▸ **What needs to be done**: Return, word for word, the line that contains "Image resolution: width=507" and every line after it through the end of the records.

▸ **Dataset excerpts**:
☆ ☆ ☆ ☆

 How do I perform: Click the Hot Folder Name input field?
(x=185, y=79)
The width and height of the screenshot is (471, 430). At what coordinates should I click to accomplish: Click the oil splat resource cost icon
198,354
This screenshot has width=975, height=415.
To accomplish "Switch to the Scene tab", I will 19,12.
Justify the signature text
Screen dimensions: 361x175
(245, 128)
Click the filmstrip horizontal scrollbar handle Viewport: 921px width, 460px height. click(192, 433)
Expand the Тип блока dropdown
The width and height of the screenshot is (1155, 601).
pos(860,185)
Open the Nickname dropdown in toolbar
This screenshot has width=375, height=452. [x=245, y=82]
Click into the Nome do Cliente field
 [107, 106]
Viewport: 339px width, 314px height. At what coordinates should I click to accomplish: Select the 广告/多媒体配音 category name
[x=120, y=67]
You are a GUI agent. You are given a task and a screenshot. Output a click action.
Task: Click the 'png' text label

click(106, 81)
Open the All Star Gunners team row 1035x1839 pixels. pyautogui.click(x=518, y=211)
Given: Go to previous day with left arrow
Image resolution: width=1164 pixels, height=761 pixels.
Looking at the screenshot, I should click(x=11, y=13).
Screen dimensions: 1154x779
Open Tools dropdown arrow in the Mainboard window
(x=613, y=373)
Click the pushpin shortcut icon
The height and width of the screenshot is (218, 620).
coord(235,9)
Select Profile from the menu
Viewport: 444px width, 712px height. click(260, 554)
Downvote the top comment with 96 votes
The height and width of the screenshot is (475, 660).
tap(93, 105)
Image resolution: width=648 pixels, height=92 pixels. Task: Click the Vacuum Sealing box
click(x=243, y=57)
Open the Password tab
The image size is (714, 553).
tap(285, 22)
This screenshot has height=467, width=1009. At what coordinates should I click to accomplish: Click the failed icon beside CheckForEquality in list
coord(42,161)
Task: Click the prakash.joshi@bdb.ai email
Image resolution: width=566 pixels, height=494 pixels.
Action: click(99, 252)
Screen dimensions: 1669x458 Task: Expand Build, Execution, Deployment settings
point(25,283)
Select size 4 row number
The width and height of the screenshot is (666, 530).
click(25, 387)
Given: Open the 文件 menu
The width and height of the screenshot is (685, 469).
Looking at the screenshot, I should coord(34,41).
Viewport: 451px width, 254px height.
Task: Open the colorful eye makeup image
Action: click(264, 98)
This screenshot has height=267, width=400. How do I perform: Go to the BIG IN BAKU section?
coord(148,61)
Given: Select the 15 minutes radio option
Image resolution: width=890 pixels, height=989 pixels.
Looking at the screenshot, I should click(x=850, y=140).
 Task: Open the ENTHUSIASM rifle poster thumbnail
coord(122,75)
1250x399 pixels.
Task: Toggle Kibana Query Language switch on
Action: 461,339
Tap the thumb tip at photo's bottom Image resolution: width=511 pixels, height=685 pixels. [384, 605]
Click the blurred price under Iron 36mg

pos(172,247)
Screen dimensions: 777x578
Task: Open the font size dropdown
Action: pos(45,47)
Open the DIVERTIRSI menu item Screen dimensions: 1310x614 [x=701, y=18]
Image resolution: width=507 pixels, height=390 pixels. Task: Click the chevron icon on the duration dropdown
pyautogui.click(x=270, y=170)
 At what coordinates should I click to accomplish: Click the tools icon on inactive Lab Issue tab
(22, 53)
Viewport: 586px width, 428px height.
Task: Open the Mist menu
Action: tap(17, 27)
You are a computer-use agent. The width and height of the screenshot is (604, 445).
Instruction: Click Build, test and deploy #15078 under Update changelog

☆ ☆ ☆ ☆

▸ **Answer for this exercise**:
Image resolution: width=507 pixels, height=390 pixels. Task: Click the chevron icon on the duration dropdown
pyautogui.click(x=270, y=170)
 At what coordinates should I click to accomplish: Click the tools icon on inactive Lab Issue tab
(22, 53)
Viewport: 586px width, 428px height.
Task: Open the Mist menu
Action: tap(17, 27)
You are a computer-use agent. The width and height of the screenshot is (604, 445).
Instruction: Click Build, test and deploy #15078 under Update changelog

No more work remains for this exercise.